We are nearly the same age - her horse-obsessed adolescence in the Oakland Hills above Berkeley, California, pretty much overlapped my horse-obsessed adolescence in St. Louis, Missouri. Our self-assigned job was to ride as much as we could manage and envy the girls whose parents were horsey themselves or who had the money and inclination to fully support their daughters' passions. My parents, like hers, thought I would get over it. Our parents should have been right, but they were wrong. Someday, we would have boyfriends, husbands, children careers - that's what the horses are a substitute for, according to adult theorists. But what truly horsey girls discover in the end is that boyfriends, husbands, children and careers are the substitute - for horses.

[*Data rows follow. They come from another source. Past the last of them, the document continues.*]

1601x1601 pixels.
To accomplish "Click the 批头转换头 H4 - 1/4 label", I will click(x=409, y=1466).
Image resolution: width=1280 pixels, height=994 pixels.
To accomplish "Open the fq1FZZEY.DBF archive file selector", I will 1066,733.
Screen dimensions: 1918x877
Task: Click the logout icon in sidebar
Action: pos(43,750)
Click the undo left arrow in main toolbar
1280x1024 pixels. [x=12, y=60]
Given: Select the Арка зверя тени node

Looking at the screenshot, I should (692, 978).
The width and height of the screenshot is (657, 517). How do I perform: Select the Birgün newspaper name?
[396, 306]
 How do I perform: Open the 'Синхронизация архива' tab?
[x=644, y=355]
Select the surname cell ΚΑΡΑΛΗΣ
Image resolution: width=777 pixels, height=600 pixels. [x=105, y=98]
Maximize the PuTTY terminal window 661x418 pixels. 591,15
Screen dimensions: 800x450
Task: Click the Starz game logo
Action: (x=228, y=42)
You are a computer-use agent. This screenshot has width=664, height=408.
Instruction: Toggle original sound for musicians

That's a pretty bold confession, coming from a wife, mother, and acclaimed novelist. It is a key to the book, which might be read by someone compulsively skeptical as a romance between Jane Smiley and a barn full of horses. When Ms Smiley starts talking about Hali, the "animal communicator," you have to make a decision: are you going to go with this? I went with it. I put on my novel-reading hat and believed every single word about Hali's ability to converse with horses just by visualizing them. Time and again, Hali turns out to know things that correspond to distant horses' situations, and if you're not going to shut the book in a fury of skepticism, you've got to swallow Hali. A Year at the Races is in fact permeated by mystery and magic. It becomes a view of how the world would look like if horses ran it.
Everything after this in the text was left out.